Non faccio in tempo a soffrire come si deve per tutto questo, che se ne va pure pure uno dei grandi maestri della letteratura horror, di quell'horror sottile e d'autore, mai fine a se stesso, mai pacchiano, sempre accompagnato da un'impareggiabile dialettica che a voglia a stare lì a cercare di imparare le lezione. Richard Matheson di anni ne aveva 87, d'accordo. Però se tutti i miti devono cadere negli stessi giorni, ti girano proprio un po' i coglioni. Lo ricordo soprattutto per i suoi classici, naturalmente, che non sto nemmeno a citare. Ma in modo affettuoso per il suo primo romanzo che ho letto io su un vecchissimo Urania, Io sono Helen Driscoll (A Stir of Echoes), dal quale David Koepp trasse anche Echi Mortali, un discreto film con Kevin Bacon del 1999 e, ça va sans dire, per il suo assoluto capolavoro letto subito dopo, quel Io Sono Leggenda (del quale riconosco solo L'Ultimo Uomo della Terra come unico e fedele adattamento cinematografico, girato in un poetico bianco e nero da Ubaldo Ragona nel 1964, con Vincent Price come protagonista).

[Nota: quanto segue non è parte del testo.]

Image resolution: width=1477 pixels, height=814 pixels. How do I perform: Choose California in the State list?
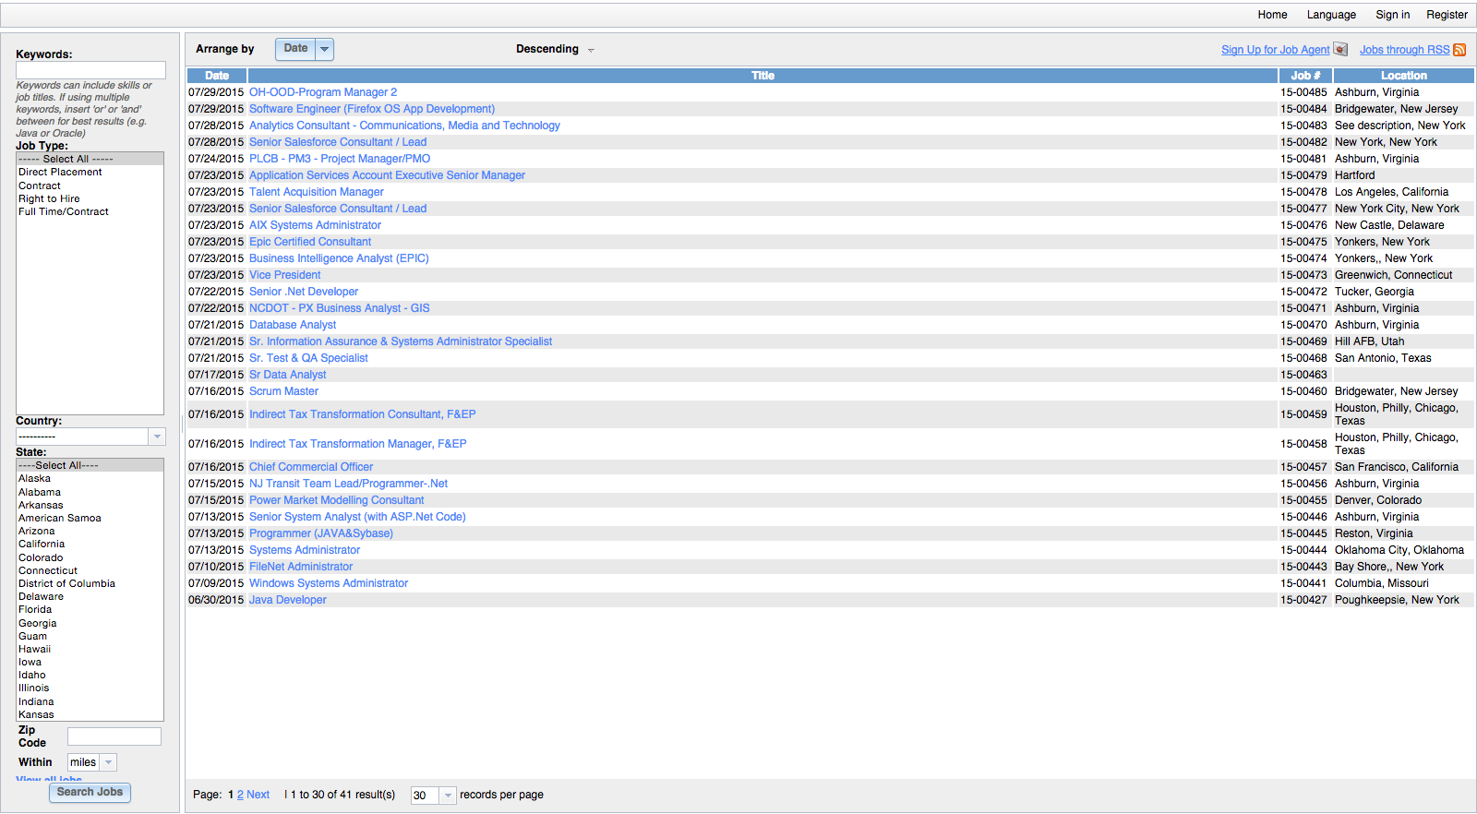pyautogui.click(x=42, y=545)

Tutto questo a dire che se poi abbiamo finito con le la caduta dei miti, amen. Ne renderemo merito a qualcuno in qualche modo. Anche perché dopo un po' rompe proprio le palle, questa cosa che bisogna per forza morire a grappoli.

5 commenti:

GiovanniMarchese ha detto...

Eh! A chi lo dici? :( Matheson è di quegli autori che ti fanno amare la letteratura. Che se lo incontri al momento giusto ti lascia un imprinting positivo per tutta la vita. Ah! Ad avercene ancora di scrittori così...

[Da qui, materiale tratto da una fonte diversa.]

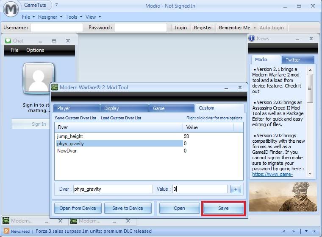The image size is (322, 237).
Task: Click the Save button
Action: tap(223, 208)
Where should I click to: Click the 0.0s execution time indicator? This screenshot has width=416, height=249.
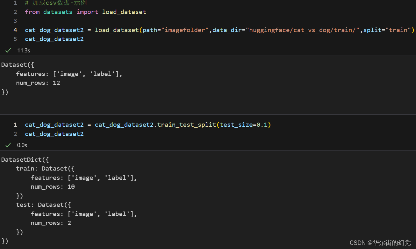[22, 145]
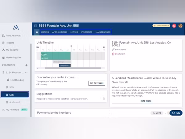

La firma cangiante ha detto...

Mamma mia se rompe le palle, preferirei di gran lunga che piovessero condanne a grappoli, almeno in questo paese. O che almeno ci lasciassero quelli giusti che mica poi nessuno ne sentirebbe la mancanza.

LUIGI BICCO ha detto...

@ Giovanni:
Beh, l'indubbio merito di Matheson è quello di aere aperto certe porte in tempi insospettabili. Ma ha goduto di notorietà, a mio modo di vedere, troppo tardi e non quanto avrebbe meritato.

@ Dario:
Caro mio, ma sei cattivello, proprio. Non ti bastano tutte le condanne di questi giorni che non porteranno assolutamente a nulla? Se hai dei problemi anche tu, potresti rivolgerti a Letta :)

La firma cangiante ha detto...

Eh si, stavo proprio pensando di farlo :)

LUIGI BICCO ha detto...

Magari se mi fai un fischio, cinque minuti vengo anch'io, và.